Events

  • Seminar: System-level approaches to healthcare

    Speaker
    Luís A. N. Amaral

    Description System-level approaches have been a significant component of engineering for many decades. The marked aging of the populations in the developed world is posing enormous demands on the healthcare system, demanding novel approaches. Engineers are ideally placed to address several of the challenges we are facing. In my talk, I will discuss two cases where an engineering perspective and new technologies provide an opportunity for innovative approaches to two significant problems: demand for critical care and obesity.

  • Seminar: Un físic mirant a la borsa: volatilitat estocàstica, temps entre transaccions i llibre d’ordres

    Speaker
    Josep Perelló

    Description Accions, derivats, futurs, subhastes o llibre d’ordres cada cop més responen a extensos i variats bancs de dades que tempten als analistes per a ser estudiats i analitzats des d’un punt de vista estadístic. La riquesa en registres ha atret una part de la recerca provinent de les ciències naturals dins el marc de l’anomenada ciència de la complexitat. Els científics “naturals” com ara els físics o els biòlegs veuen el parquet dels mercats financers com un espai d’anàlisi amb uns models matemàtics molt aprop de l’experimentalitat amb un testeig i ajust constant entre model i observació. Podem entendre l’estudi dels mercats com a part de les anomenades ciències naturals? Aporta quelcom de diferent aquesta perspectiva? Els científics de la complexitat parlen d’estructures fractals o multifractals, clustering, cues llargues, superestadística, variables lentes i ràpides, no-linealitat, cascades, allaus…. La xerrada mostrarà diverses casuístiques conegudes des de la matemàtica financera o l’economia però abordades amb una altra mirada. Ens centrarem amb l’anàlisi de l’anomenada volatilitat estocàstica però llegida com un procés de difusió aleatòria i proposarem idees alternatives al concepte risc.
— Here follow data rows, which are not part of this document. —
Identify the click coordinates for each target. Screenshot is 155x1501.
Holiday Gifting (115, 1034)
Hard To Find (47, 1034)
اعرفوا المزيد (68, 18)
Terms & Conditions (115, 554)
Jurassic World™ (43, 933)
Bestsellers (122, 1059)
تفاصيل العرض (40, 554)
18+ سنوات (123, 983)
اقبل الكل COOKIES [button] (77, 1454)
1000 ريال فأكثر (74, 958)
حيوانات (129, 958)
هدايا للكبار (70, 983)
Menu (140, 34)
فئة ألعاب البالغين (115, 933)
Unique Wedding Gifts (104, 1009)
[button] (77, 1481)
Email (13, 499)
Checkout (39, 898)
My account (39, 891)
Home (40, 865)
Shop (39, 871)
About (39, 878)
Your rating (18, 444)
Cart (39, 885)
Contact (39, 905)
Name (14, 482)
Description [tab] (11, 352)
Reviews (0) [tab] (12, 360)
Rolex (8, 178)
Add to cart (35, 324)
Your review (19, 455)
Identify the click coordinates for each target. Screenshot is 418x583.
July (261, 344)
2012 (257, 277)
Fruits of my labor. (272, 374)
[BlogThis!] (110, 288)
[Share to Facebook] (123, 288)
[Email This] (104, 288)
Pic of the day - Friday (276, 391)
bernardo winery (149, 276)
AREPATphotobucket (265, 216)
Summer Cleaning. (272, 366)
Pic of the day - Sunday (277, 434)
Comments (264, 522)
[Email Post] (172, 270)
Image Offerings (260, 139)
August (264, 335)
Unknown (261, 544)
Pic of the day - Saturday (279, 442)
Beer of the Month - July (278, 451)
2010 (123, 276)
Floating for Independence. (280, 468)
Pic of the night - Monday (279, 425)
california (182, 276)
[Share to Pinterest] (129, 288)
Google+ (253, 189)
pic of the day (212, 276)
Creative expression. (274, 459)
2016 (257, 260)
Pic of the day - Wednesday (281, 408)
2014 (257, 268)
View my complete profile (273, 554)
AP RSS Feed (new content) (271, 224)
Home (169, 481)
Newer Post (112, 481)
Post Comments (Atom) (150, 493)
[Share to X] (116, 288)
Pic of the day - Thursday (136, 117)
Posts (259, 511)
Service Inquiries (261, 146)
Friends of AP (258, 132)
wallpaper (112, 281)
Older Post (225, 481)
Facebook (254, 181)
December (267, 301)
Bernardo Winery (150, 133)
O parlarem de les dades transacció a transacció com a estudi de cas per entendre millor les presa de decisió dels agents de borsa i acabarem per incidir amb l’estudi del llibre d’ordres com a escala nanoscòpica bàsica per a la formació d’un preu.

  • Seminar: Two Phase Transport in Porous Media

    Speaker
    Brian Wetton

    Description Models for immiscible two-phase fluid flow in a porous medium are described. Typically, empirically fit relative permeabilities and capillary pressure functions are used to describe the macroscopic average of the behaviour in the pores. The resulting equations are of degenerate parabolic type. After a general introduction, two examples of industrial interest will be discussed. The first describes a steam-water mixture, allowing for thermal transport and phase change. Under certain conditions, a two-phase zone, in which liquid and vapour coexist, is separated from a region of only vapour by an interface. This system is a model problem for transport in hydrogen fuel cell electrodes. The second describes the removal of oil by water in soil heated by electrodes. This model describes a commercial process for environmental cleanup on small sites. In both cases, capillary pressure cannot be neglected, as in typically done in large scale reservoir and ground water simulations.

  • Seminar: Thermodynamics with Feedback: Extracting Work from Information

    Speaker
    Jordan M. Horowitz

    Description The laws of thermodynamics restrict the maximum efficiency with which a thermodynamic engine can convert heat into useful work. However, this limit can be overcome with the use of feedback – that is by altering the operational protocol of the engine in response to information about its microscopic state. The reason being that the information acquired through feedback can itself be converted into work. In this talk, I will discuss recent results detailing how information enters into the thermodynamics of a system driven away from equilibrium by feedback, such as a thermodynamic engine. In particular, I will prove and analyze the second law of thermodynamics with discrete feedback, which relates information to heat, work, and irreversibility. We will see that optimal feedback processes that convert all the information into work are feedback reversible – they are indistinguishable from their time reverse. Finally building on the intuition gained from examining the second law of feedback, I will introduce a method for designing optimal thermodynamic engines with feedback, which I will illustrate with an N-particle Szilard engine.